Entering edit mode
12.7 years ago
Zev.Kronenberg
12k
Greetings all,
I am no stranger to R, but I will admit that bioconductor always throws me for a loop. I am trying to do a sliding mean or a binned mean (lets say 1Kb) across all scaffolds in my data. Since i am working on SNV data only start = stop. Could I construct my data format differently and bin from the start?
head of data:
CHRM POS Q_FREQ_POP1 Q_FREQ_POP2 FREQ_DIFF HET_POP1 HET_POP2 FST
1 scaffold_0 1257 0.3846154 0.4545455 0.06993007 0.4733728 0.4958678 0.004995005
2 scaffold_0 1302 0.4000000 0.4615385 0.06153846 0.4800000 0.4970414 0.003846154
3 scaffold_0 2072 0.3888889 0.5294118 0.14052288 0.4753086 0.4982699 0.019876591
the call:
my.ranged.dat<-RangedData(ranges=IRanges(start=dat$POS, end=dat$POS), space=dat$CHRM, score=dat$FST)

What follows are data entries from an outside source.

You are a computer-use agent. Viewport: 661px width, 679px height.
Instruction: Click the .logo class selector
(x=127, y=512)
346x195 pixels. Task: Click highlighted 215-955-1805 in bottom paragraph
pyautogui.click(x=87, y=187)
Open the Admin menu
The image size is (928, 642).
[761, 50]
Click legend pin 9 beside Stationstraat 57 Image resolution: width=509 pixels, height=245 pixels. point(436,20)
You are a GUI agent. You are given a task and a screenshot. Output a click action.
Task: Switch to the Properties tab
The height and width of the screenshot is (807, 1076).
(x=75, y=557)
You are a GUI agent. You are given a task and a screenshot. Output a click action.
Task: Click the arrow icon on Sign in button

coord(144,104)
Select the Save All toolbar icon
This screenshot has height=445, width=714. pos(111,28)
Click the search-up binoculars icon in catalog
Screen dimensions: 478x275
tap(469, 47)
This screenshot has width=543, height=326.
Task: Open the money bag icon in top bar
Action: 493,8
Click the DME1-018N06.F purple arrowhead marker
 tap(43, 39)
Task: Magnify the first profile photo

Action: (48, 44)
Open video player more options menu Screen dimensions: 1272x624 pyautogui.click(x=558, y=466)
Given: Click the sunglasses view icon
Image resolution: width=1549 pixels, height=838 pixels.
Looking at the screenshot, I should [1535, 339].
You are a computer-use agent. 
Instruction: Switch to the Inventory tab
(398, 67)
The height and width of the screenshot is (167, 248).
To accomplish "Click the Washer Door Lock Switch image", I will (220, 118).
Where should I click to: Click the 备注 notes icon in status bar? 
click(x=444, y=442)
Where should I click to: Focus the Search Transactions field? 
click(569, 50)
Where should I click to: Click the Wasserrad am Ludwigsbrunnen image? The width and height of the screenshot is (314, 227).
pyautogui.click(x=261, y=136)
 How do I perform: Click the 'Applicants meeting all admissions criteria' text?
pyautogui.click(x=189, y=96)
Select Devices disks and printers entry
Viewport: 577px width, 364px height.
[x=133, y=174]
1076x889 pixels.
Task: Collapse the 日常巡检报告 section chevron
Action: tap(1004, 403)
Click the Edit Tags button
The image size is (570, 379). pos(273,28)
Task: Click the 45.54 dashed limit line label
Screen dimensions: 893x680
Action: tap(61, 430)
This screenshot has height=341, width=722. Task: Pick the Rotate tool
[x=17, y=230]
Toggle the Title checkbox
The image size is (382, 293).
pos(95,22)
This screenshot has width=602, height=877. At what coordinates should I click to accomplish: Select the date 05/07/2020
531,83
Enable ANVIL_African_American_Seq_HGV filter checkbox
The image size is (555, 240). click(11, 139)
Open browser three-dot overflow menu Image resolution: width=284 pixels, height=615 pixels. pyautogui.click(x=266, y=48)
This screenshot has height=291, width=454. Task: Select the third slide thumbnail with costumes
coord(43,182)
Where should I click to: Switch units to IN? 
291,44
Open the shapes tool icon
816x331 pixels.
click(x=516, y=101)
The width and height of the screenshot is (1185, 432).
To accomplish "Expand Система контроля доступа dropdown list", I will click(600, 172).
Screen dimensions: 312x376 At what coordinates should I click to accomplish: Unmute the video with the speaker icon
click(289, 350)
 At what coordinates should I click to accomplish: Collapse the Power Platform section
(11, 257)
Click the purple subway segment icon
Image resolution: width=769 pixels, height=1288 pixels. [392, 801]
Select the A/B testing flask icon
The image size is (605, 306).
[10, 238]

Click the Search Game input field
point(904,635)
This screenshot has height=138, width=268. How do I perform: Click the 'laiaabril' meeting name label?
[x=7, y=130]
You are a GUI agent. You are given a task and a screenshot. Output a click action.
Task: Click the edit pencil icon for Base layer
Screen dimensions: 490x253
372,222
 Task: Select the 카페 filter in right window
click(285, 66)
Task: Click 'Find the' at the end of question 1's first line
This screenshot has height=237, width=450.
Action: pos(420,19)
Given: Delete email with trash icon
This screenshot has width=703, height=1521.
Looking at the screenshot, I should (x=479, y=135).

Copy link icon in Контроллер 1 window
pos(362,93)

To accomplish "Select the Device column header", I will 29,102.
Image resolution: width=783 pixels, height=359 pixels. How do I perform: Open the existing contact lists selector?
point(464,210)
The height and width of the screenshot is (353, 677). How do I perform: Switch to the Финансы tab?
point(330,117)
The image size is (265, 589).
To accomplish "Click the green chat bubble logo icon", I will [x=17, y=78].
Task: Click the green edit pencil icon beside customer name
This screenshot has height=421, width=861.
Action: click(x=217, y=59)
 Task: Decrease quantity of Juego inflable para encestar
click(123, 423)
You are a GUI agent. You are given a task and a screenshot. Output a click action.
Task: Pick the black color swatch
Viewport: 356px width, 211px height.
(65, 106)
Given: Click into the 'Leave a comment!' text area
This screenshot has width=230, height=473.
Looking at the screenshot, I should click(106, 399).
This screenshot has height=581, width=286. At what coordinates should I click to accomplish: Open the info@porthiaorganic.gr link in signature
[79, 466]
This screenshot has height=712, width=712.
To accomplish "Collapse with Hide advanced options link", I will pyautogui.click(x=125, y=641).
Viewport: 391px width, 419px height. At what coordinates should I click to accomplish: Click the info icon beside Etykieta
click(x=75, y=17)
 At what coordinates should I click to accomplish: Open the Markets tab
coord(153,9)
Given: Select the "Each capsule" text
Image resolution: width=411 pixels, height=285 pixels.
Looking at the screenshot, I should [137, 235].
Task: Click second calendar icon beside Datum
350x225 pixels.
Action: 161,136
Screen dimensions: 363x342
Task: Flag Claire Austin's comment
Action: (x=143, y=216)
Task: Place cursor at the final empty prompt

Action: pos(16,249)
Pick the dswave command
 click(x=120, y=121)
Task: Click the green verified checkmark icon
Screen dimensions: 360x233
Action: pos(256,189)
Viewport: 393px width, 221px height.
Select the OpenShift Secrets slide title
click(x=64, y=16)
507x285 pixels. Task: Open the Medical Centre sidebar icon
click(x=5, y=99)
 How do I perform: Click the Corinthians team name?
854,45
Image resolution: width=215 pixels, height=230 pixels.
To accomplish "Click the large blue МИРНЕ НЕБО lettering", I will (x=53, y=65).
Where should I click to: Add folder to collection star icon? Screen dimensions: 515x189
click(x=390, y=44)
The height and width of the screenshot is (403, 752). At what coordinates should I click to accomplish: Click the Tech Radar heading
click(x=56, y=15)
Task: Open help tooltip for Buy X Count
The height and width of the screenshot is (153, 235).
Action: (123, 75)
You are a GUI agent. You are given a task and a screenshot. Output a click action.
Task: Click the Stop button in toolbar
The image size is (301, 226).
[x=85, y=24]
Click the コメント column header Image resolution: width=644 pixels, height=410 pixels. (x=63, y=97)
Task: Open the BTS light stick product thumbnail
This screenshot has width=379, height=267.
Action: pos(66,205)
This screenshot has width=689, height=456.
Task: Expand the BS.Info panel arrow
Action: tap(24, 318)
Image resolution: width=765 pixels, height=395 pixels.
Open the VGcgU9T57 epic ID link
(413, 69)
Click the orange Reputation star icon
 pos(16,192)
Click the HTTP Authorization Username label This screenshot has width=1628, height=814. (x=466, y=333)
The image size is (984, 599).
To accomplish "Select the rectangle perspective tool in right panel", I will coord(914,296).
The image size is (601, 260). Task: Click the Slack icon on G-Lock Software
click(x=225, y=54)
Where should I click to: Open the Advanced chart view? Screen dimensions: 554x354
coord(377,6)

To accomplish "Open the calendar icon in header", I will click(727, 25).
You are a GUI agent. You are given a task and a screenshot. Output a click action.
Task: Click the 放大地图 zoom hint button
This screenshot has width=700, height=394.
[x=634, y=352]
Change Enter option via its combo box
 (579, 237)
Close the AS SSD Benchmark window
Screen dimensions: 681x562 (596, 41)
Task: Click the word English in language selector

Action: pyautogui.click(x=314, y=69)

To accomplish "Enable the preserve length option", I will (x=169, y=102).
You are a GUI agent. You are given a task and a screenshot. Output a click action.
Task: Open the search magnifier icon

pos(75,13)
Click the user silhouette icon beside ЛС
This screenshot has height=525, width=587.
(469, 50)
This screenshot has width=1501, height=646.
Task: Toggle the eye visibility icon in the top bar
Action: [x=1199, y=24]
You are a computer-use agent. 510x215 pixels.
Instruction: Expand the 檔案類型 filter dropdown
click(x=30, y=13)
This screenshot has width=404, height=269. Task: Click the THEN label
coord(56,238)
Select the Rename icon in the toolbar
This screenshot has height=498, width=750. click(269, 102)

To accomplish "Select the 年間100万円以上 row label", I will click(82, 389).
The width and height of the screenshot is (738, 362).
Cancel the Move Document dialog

RangedData with 6 rows and 1 value column across 8166 spaces
space ranges | score
<factor> <IRanges> | <numeric>
1 scaffold_0 [1257, 1257] | 0.004995005
2 scaffold_0 [1302, 1302] | 0.003846154
3 scaffold_0 [2072, 2072] | 0.019876591
4 scaffold_0 [3513, 3513] | 0.001382604
5 scaffold_0 [4392, 4392] | 0.000637690
6 scaffold_0 [4469, 4469] | 0.006060606
Some questions back: Do you have a single score per position only? Or do you have a score for each base postion (being zero or NA for most positions)? In computing the average scores, how should missing scores be treated, should they be ignored, actually this is what I think makes most sense, ortherwise all averages will be ~0.